## Things to do:
• a. In the passage below on media and anthropology, where could anthropological resources be accessed in previous decades?
• b. Continue the passage below on media and anthropology from the point where it stops.

As this trend continues and people of different cultures become more aware and knowledgeable about other societies, a higher standard of cultural accuracy in the media increases. Fewer people are accepting the disingenuous images of the stereotyped savage that has been perpetuated for centuries in American cinema as more Americans become aware of different cultures through the easily accessible mass produced media and the internet. In this setting all people including Natives can use their own words, music and art to express their own values and views.
A New Era of Media is a New Era of Education
In previous decades anthropological resources could only be accessed through stodgy old books in expensive centers of education. Many of the experiences that were once confined to anthropological field work and class study can now be accessed by the whole of society through the faculties of mass media. As society gains more access to and education of anthropological experience through the media it becomes more sophisticated by its exposure to the disciplines theories. The ability to use film, music and internet capabilities allows people to potentially reach audiences in the millions. This is quite a difference compared to the mere hundreds that were previously fortunate enough to have contact with the books published and disseminated mostly within the confines of a university.

## Extracted data:
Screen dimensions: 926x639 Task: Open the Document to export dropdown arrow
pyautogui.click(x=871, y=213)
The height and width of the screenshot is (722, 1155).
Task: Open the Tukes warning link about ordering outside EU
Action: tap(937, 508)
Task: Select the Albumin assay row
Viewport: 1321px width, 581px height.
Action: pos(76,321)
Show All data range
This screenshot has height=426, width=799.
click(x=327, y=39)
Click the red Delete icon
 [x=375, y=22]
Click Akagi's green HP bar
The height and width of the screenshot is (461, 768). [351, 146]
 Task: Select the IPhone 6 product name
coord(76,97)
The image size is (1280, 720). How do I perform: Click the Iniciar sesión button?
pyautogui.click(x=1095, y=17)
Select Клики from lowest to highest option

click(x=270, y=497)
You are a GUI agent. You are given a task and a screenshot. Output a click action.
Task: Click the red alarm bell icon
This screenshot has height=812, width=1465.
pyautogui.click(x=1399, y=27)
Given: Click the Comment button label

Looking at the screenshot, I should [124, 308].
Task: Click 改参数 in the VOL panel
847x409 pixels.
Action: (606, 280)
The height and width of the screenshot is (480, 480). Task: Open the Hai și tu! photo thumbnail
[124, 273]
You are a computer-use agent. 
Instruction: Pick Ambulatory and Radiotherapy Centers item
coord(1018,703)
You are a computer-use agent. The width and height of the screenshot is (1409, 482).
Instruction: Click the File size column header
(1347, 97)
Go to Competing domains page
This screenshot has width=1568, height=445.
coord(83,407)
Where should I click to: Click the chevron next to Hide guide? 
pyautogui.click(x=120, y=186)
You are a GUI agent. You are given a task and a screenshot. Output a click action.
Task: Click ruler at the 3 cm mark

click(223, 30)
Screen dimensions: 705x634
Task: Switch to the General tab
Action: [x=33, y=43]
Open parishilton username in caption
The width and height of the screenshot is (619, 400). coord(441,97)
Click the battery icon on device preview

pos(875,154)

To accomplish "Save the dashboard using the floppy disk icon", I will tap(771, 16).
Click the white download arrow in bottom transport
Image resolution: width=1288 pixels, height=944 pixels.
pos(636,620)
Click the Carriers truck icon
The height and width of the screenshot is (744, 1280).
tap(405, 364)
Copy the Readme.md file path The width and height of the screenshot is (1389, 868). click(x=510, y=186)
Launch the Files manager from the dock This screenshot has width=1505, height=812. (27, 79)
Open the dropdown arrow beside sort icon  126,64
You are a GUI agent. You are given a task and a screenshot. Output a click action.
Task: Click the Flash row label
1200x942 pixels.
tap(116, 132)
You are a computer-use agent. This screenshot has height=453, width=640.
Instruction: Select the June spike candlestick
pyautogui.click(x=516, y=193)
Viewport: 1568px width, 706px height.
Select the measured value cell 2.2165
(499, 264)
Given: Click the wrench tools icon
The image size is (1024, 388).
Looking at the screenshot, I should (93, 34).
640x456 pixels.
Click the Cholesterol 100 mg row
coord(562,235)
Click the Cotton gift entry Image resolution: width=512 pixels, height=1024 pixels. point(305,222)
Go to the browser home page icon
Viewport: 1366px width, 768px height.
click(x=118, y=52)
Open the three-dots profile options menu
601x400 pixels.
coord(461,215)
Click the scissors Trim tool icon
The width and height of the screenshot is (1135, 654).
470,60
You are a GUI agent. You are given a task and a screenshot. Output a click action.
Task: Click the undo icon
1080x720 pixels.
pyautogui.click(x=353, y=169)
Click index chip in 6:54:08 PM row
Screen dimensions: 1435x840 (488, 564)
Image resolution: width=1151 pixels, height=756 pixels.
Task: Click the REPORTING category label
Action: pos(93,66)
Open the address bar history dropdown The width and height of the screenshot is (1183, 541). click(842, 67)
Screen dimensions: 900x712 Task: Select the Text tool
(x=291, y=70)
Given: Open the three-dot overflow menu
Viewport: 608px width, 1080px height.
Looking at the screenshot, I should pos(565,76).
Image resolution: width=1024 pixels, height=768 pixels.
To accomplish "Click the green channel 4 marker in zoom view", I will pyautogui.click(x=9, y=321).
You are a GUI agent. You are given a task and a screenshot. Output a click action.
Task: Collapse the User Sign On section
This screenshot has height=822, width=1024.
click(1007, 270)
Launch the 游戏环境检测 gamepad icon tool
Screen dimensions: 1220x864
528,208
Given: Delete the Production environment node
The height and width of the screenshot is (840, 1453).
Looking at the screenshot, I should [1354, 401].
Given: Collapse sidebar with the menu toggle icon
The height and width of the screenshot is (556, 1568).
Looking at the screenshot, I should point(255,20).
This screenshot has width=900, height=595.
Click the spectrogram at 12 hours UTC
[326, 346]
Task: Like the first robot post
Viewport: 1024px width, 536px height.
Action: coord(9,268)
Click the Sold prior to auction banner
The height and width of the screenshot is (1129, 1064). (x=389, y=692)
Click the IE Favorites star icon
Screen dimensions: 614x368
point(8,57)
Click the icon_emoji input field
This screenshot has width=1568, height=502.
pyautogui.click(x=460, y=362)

## Task results:
• a. Only through stodgy old books in expensive centers of education.

• b.
In the present era Anthropology does not have to be limited to text books. As mass communication helped bear nationalism in the twentieth century, anthropological theory became more concerned with national faculties such as the media. In the post-Vietnam War era United States mass distribution of music and video provided the means for an upsurge in nationalistic and culturally specific genres of music now called World Music to have a more international audience. With the sophistication of technology through the beginning of the twenty-first century and the advent of the internet, the music and arts of the diverse peoples of the Earth can be accessed by each other respectively with the click of a button or the flip of a switch. The old books of anthropological theories are no longer the sole guide to cultural awareness. We may for the first time in history be at a point where cross cultural rapport can be achieved on a massive scale through the free access of media throughout the globe.